FRAGMENTO DEL DOCUMENTO:
********

Pero hay otro desenlace posible: la superación de la actual desconexión mediante la refundación de la política con visión de país. Desde hace ya más de dos décadas (desde el fracaso del proceso sustitutivo y la crisis de la deuda externa, pasando por el fracaso del modelo neoliberal patrimonialista, hasta nuestros días), no se ha construido una concepción de desarrollo nacional que oriente la forma de hacer política en el país. Empleo temporal, crédito barato, banco agrario, tarifas públicas y medicinas a bajos precios, disminución de sueldos de congresistas y altos funcionarios, reformas de segunda generación, etc., son parte de tantos listados inconexos de lavandería que acostumbraron a ofrecer y aún ofrecen los partidos tradicionales.
Por la carencia de visión de país, las políticas del Consenso de Wa-shington, fueron impuestas por la dictadura fujimorista con el apoyo de unos y la indiferencia de otros. Esta dictadura reprimarizó la economía, hizo dependiente al sistema bancario del capital extranjero de corto plazo, fomentó la especulación crediticia, exacerbó el desequilibrio externo, promovió la dolarización y restó capacidad a la política monetaria para administrar el ciclo, atrasó el tipo de cambio conspirando contra la competitividad, pervirtió la política fiscal con una práctica procíclica, empeoró la calidad de vida de la inmensa mayoría de la población y, en suma, sacrificó el crecimiento a favor de objetivos de corto plazo en medio de una corrupción organizada desde el Estado que no tuvo precedentes en la historia del país.
Cuando los partidos políticos se sumaron al movimiento por la democracia, el modelo económico neoliberal y el propio régimen fujimorista habían sido heridos de muerte por la crisis financiera internacional de 1997-1998. Se evidenció su fragilidad y su vergonzante dependencia del capital extranjero. Aquí se originó la crisis que aún no termina. Triunfó la democracia, pero disociada de una concepción de desarrollo para un país pobre y con una economía desconectada de su geografía y demografía. Para soldar la democracia con el desarrollo, hay que refundar la política mediante una agenda de crecimiento integrador del país. Este es el camino del “compromiso democrático” (que anhela Nicolás Lynch), pero de compromiso con un desarrollo que no sea excluyente y que, por tanto, incorpore la erradicación de la pobreza en un nuevo modo de crecer y acumular riqueza. En el Perú actual, esto implica basar la concepción del desarrollo nacional en ese nuevo modo de crecer, cuidando su autenticidad. Este es distinto al neoliberal patrimonialista porque está creando mercados internos y aumentando más el empleo en las provincias; está incorporando al mercado a la población pobre y provinciana del país; está avanzando hacia adentro sin cerrarse al mundo y sin crear déficit externos ni presiones inflacionarias; ya no es adicta al dólar; y, su financiamiento no depende de los flujos de capitales extranjeros.

********

MATERIAL PROPORCIONADO:
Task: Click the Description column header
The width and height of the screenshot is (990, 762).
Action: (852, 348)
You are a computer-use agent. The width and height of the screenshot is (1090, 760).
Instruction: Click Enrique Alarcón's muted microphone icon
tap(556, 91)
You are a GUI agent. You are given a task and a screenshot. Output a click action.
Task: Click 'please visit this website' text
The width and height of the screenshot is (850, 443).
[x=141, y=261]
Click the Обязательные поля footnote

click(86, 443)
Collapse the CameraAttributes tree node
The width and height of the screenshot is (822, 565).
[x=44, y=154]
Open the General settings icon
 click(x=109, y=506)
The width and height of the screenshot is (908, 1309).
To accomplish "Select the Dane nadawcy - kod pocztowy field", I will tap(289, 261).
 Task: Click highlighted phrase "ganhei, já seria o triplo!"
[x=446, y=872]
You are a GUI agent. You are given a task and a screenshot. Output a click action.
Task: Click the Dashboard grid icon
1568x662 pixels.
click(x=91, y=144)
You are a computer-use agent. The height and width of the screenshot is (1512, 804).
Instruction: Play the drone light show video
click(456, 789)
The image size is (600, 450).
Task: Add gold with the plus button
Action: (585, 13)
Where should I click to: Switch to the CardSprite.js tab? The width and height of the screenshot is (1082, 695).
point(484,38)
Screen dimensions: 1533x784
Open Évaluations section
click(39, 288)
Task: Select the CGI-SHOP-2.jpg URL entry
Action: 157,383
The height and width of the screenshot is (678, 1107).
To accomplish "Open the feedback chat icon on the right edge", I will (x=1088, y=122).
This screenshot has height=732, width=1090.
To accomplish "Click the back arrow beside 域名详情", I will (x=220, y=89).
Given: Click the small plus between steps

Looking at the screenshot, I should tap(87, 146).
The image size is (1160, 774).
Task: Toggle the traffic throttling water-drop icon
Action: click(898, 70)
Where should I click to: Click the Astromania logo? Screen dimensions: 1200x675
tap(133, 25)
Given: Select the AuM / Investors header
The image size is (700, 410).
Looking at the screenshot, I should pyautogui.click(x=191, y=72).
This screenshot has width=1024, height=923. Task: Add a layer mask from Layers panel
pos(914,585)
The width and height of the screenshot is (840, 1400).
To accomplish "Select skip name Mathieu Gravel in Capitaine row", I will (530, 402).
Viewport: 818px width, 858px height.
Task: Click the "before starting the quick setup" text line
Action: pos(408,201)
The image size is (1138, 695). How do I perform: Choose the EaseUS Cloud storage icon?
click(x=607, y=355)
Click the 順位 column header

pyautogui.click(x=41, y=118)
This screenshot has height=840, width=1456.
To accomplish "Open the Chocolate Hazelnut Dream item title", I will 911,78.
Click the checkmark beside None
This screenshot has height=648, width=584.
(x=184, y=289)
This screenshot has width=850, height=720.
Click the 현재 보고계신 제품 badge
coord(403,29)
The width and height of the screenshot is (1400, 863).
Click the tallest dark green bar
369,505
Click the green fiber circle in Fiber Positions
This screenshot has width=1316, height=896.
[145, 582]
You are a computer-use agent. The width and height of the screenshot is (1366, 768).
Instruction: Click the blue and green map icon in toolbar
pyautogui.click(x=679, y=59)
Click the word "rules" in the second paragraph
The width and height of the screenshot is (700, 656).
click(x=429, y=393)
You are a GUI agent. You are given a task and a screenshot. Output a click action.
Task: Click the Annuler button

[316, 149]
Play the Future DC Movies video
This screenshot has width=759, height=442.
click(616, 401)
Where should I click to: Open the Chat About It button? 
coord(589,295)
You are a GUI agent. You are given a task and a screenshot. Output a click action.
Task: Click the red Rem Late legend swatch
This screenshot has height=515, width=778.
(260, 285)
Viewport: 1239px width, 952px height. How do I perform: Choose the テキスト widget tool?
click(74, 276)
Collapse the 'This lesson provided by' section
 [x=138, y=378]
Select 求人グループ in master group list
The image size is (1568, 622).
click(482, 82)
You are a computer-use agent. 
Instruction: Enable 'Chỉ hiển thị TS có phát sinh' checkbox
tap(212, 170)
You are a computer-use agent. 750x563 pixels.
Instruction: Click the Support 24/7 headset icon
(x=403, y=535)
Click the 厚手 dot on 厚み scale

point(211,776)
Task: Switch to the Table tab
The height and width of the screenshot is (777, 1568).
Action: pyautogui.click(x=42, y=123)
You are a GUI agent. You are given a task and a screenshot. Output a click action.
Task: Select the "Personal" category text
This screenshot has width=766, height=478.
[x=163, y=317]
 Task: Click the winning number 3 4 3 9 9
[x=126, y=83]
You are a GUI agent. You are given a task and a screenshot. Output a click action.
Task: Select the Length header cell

********

QUÉ SE PIDE:
Responda estas preguntas sobre el fragmento:
1. ¿Desde hace cuánto tiempo no se ha construido una concepción de desarrollo nacional que oriente la política del país?
2. ¿Qué crisis hirió de muerte al modelo económico neoliberal y al régimen fujimorista?
3. ¿Quién anhela el "compromiso democrático"?
Las filas provienen de otra fuente.

RESPUESTA:
1. Desde hace más de dos décadas.
2. La crisis financiera internacional de 1997-1998.
3. Nicolás Lynch.